Layer of cuboidal cells

The iris pigment epithelium (IPE) is a one cell thick layer of cuboidal cells lying behind the iris. The epithelial cells are highly pigmented due to the numerous large melanosomes which pack the cytoplasm of each cell. Towards the central axis, the IPE terminates at the pupillary margin. Peripherally, the IPE is continuous with the inner, non-pigmented layer of the ciliary epithelium. The iris dilator muscle is strictly attached to the anterior side of the iris pigmented epithelium and represents the anterior continuation of the pigmented ciliary epithelium.
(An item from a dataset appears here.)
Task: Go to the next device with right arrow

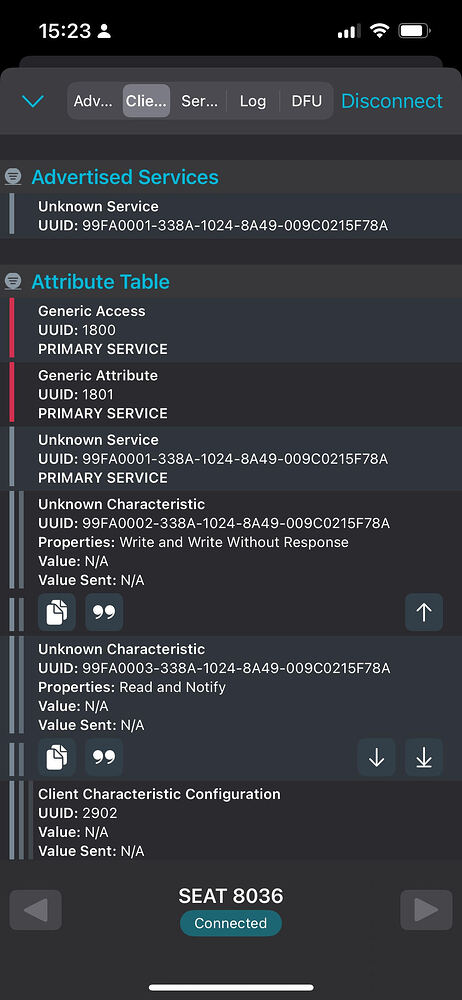Action: tap(426, 910)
The ciliary epithelia represent the anterior continuation of the multilayered retina, whose retinal pigmented epithelium (RPE) corresponds to the pigmented ciliary epithelium, while the multilayered sensory retina fades into the non-pigmented ciliary epithelium. Despite their very different functions and histological appearances, these regions have a common origin from the two layers of the embryological optic cup. The melanosomes of the IPE are distinctive, being larger, blacker and rounder than those in the ciliary epithelium or RPE.

== Pathology ==
The IPE is affected by glaucoma, diabetes, and iris inflammations and atrophies of various kinds, generally responding by showing patchy thinning and depigmentation. In albinism, it is fully or partially nonpigmented and translucent, which contributes to the photophobia of that condition. However, diseases specific to the IPE itself are almost non-existent, and it seems to be a highly differentiated, stable cell type that almost never gives rise to malignancies, unlike the melanocytes of the iris stroma. Reports of adenomas and adenocarcinomas of the IPE exist, but some of these are debatable.